For each speaker, their transcript portion was divided into individual sentences. Sentences were extracted using the period (.) as a delimiter. In some cases, words such as "No.2" incorrectly split a sentence. This was rare and not corrected. Sentence files (one sentence per line) are found in (SPEAKER.sent.txt).
All words in the sentence file were stripped of leading (e.g. quotes) and trailing punctuation (e.g. semicolons, periods). Possessives wree de-stemmed (e.g. Clinton's became Clinton). Sentences with stripped punctuation are found in (SPEAKER.sent.np.txt).

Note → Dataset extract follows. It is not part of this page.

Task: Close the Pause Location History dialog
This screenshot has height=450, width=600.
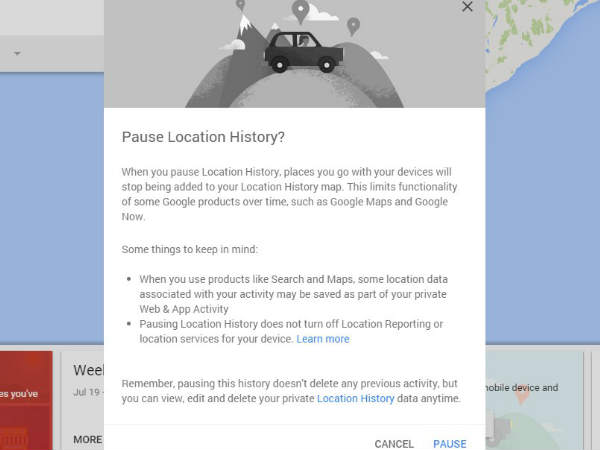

After removing punctuation, all stop words (list) were removed, with the result saved in (SPEAKER.sent.np.ns.txt). This list of stop words includes words that are not typically considered as stop words, such as "going" and "also". I chose to remove these because they contributed heavily to the tag clouds (see below), but did not add any meaning.
The Brill tagger was used to identify parts of speech and the output was stored in (SPEAKER.tag.txt) (list of tags).
The tagger is not 100% accurate. Some words are miscategorized and no attempt was made to fix these errors. A good estimate of accuracy for the tagger is 95-97%.
BaseNP Chunker was used to identify noun phrases and the output was stored in (SPEAKER.chunk.txt). Noun phrases in this file are delimited by [ and ].
Noun phrases are extracted to SPEAKER.nphrase.all.txt, with one noun phrase per line.
Noun phrase frequency, length (both total words and unique words) are used in the analysis. Similarity between noun phrases (read below) is used to derive a list of unique concepts.
Two noun phrases are compared using their union and intersection. The union is the number of words in the phrases (words may repeat). The intersection is the number of words that appear in both phrases. Similarity is defined as the ratio intersection/union.
Given a noun phrase, its child is a shorter noun phrase which has the highest similarity ratio. It is possible for a noun phrase to have more than one child, in which case all children have the same similarity ratio with the phrase.
Given a noun phrase, its parent is a longer noun phrase which has the highest similarity ratio. It is possible for a noun phrase to have more than one parent, in which case all parents have the same similarity ratio with the phrase.
In order for a noun phrase pair to be considered for the child/parent relationship, the similarity ratio must be ≥0.2. This cutoff is arbitrary, but a non-zero value is useful to impose a minimum amount of similarity before an association between two noun phrases is made.
For example, the two noun phrases "big green dog" and "small green cat" have a union of 5 (unique words are big, green, dog, small, cat) and an intersection of 1 (one word, green, is found in both), yielding a similarity ratio of 1/5=0.2.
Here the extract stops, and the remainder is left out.